Print the records below once again, exactly as they were given.
- Opening Delimiter -
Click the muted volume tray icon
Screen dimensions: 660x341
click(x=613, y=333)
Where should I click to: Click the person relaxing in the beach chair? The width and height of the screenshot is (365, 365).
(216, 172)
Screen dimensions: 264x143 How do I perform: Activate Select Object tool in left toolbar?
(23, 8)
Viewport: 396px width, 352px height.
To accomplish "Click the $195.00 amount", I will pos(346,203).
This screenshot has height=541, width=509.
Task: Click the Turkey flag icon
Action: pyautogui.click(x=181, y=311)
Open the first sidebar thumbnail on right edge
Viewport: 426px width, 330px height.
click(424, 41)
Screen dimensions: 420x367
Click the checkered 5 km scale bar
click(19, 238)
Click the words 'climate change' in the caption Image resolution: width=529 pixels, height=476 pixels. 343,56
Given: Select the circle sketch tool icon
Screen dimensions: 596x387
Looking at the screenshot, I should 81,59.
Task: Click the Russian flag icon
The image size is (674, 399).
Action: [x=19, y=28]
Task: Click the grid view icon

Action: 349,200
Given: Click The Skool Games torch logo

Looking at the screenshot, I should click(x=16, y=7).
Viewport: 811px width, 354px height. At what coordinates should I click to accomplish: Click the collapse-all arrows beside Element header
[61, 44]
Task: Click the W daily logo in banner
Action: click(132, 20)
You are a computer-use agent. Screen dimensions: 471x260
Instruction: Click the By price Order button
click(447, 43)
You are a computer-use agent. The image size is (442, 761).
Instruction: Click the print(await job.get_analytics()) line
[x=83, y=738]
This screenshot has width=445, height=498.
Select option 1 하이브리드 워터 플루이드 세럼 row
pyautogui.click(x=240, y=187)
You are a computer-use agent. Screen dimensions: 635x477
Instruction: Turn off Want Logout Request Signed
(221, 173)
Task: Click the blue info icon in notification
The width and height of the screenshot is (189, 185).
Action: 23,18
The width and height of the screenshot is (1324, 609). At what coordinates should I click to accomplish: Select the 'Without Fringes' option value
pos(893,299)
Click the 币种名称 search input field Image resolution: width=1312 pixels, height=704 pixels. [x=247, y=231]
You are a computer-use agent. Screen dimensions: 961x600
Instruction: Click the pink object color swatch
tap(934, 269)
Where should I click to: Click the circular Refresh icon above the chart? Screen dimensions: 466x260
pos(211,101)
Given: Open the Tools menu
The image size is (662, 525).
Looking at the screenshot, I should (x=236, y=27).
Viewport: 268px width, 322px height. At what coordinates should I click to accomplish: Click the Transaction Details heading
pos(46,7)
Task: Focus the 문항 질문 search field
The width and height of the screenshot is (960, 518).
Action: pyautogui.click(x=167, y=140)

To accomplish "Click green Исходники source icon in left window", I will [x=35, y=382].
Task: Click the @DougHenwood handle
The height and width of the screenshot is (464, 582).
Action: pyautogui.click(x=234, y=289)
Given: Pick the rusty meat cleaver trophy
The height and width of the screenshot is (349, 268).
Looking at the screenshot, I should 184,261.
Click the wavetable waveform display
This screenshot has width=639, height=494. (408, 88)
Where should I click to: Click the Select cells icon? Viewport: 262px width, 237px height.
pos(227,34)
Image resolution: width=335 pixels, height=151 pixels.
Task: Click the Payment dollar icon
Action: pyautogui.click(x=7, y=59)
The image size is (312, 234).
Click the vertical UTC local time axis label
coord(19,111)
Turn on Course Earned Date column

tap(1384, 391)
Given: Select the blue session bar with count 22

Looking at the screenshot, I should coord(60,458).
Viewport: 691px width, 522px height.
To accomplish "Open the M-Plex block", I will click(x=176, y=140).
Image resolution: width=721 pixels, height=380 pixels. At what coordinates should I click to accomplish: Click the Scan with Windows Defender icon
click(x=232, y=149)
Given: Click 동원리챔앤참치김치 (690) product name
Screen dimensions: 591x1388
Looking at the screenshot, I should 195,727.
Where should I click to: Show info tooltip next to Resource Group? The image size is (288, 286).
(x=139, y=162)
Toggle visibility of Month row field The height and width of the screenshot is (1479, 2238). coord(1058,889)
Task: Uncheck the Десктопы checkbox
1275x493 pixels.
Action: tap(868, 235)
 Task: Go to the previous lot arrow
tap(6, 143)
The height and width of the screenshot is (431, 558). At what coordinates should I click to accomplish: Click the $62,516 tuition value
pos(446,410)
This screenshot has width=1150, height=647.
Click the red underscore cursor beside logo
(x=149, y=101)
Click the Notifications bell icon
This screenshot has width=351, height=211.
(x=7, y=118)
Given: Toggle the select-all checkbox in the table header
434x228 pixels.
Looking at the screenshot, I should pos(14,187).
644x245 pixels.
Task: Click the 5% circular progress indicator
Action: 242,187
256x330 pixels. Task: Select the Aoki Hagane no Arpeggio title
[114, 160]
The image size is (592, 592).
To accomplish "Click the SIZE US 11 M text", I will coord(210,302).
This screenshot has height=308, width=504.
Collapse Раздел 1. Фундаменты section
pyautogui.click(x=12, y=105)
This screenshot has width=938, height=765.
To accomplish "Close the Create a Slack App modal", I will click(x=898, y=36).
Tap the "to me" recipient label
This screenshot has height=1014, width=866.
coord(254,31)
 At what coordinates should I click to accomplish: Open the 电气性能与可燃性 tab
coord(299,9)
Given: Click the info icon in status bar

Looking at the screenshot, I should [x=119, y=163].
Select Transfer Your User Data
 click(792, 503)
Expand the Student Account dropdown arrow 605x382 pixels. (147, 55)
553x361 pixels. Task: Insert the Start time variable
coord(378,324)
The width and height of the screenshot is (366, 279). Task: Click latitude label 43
- Closing Delimiter -
- [Exercise output]:
Click the muted volume tray icon
Screen dimensions: 660x341
click(x=613, y=333)
Where should I click to: Click the person relaxing in the beach chair? The width and height of the screenshot is (365, 365).
(216, 172)
Screen dimensions: 264x143 How do I perform: Activate Select Object tool in left toolbar?
(23, 8)
Viewport: 396px width, 352px height.
To accomplish "Click the $195.00 amount", I will pos(346,203).
This screenshot has height=541, width=509.
Task: Click the Turkey flag icon
Action: pyautogui.click(x=181, y=311)
Open the first sidebar thumbnail on right edge
Viewport: 426px width, 330px height.
click(424, 41)
Screen dimensions: 420x367
Click the checkered 5 km scale bar
click(19, 238)
Click the words 'climate change' in the caption Image resolution: width=529 pixels, height=476 pixels. 343,56
Given: Select the circle sketch tool icon
Screen dimensions: 596x387
Looking at the screenshot, I should 81,59.
Task: Click the Russian flag icon
The image size is (674, 399).
Action: [x=19, y=28]
Task: Click the grid view icon

Action: 349,200
Given: Click The Skool Games torch logo

Looking at the screenshot, I should click(x=16, y=7).
Viewport: 811px width, 354px height. At what coordinates should I click to accomplish: Click the collapse-all arrows beside Element header
[61, 44]
Task: Click the W daily logo in banner
Action: click(132, 20)
You are a computer-use agent. Screen dimensions: 471x260
Instruction: Click the By price Order button
click(447, 43)
You are a computer-use agent. The image size is (442, 761).
Instruction: Click the print(await job.get_analytics()) line
[x=83, y=738]
This screenshot has width=445, height=498.
Select option 1 하이브리드 워터 플루이드 세럼 row
pyautogui.click(x=240, y=187)
You are a computer-use agent. Screen dimensions: 635x477
Instruction: Turn off Want Logout Request Signed
(221, 173)
Task: Click the blue info icon in notification
The width and height of the screenshot is (189, 185).
Action: 23,18
The width and height of the screenshot is (1324, 609). At what coordinates should I click to accomplish: Select the 'Without Fringes' option value
pos(893,299)
Click the 币种名称 search input field Image resolution: width=1312 pixels, height=704 pixels. [x=247, y=231]
You are a computer-use agent. Screen dimensions: 961x600
Instruction: Click the pink object color swatch
tap(934, 269)
Where should I click to: Click the circular Refresh icon above the chart? Screen dimensions: 466x260
pos(211,101)
Given: Open the Tools menu
The image size is (662, 525).
Looking at the screenshot, I should (x=236, y=27).
Viewport: 268px width, 322px height. At what coordinates should I click to accomplish: Click the Transaction Details heading
pos(46,7)
Task: Focus the 문항 질문 search field
The width and height of the screenshot is (960, 518).
Action: pyautogui.click(x=167, y=140)

To accomplish "Click green Исходники source icon in left window", I will [x=35, y=382].
Task: Click the @DougHenwood handle
The height and width of the screenshot is (464, 582).
Action: pyautogui.click(x=234, y=289)
Given: Pick the rusty meat cleaver trophy
The height and width of the screenshot is (349, 268).
Looking at the screenshot, I should 184,261.
Click the wavetable waveform display
This screenshot has width=639, height=494. (408, 88)
Where should I click to: Click the Select cells icon? Viewport: 262px width, 237px height.
pos(227,34)
Image resolution: width=335 pixels, height=151 pixels.
Task: Click the Payment dollar icon
Action: pyautogui.click(x=7, y=59)
The image size is (312, 234).
Click the vertical UTC local time axis label
coord(19,111)
Turn on Course Earned Date column

tap(1384, 391)
Given: Select the blue session bar with count 22

Looking at the screenshot, I should coord(60,458).
Viewport: 691px width, 522px height.
To accomplish "Open the M-Plex block", I will click(x=176, y=140).
Image resolution: width=721 pixels, height=380 pixels. At what coordinates should I click to accomplish: Click the Scan with Windows Defender icon
click(x=232, y=149)
Given: Click 동원리챔앤참치김치 (690) product name
Screen dimensions: 591x1388
Looking at the screenshot, I should 195,727.
Where should I click to: Show info tooltip next to Resource Group? The image size is (288, 286).
(x=139, y=162)
Toggle visibility of Month row field The height and width of the screenshot is (1479, 2238). coord(1058,889)
Task: Uncheck the Десктопы checkbox
1275x493 pixels.
Action: tap(868, 235)
 Task: Go to the previous lot arrow
tap(6, 143)
The height and width of the screenshot is (431, 558). At what coordinates should I click to accomplish: Click the $62,516 tuition value
pos(446,410)
This screenshot has width=1150, height=647.
Click the red underscore cursor beside logo
(x=149, y=101)
Click the Notifications bell icon
This screenshot has width=351, height=211.
(x=7, y=118)
Given: Toggle the select-all checkbox in the table header
434x228 pixels.
Looking at the screenshot, I should pos(14,187).
644x245 pixels.
Task: Click the 5% circular progress indicator
Action: 242,187
256x330 pixels. Task: Select the Aoki Hagane no Arpeggio title
[114, 160]
The image size is (592, 592).
To accomplish "Click the SIZE US 11 M text", I will coord(210,302).
This screenshot has height=308, width=504.
Collapse Раздел 1. Фундаменты section
pyautogui.click(x=12, y=105)
This screenshot has width=938, height=765.
To accomplish "Close the Create a Slack App modal", I will click(x=898, y=36).
Tap the "to me" recipient label
This screenshot has height=1014, width=866.
coord(254,31)
 At what coordinates should I click to accomplish: Open the 电气性能与可燃性 tab
coord(299,9)
Given: Click the info icon in status bar

Looking at the screenshot, I should [x=119, y=163].
Select Transfer Your User Data
 click(792, 503)
Expand the Student Account dropdown arrow 605x382 pixels. (147, 55)
553x361 pixels. Task: Insert the Start time variable
coord(378,324)
The width and height of the screenshot is (366, 279). Task: Click latitude label 43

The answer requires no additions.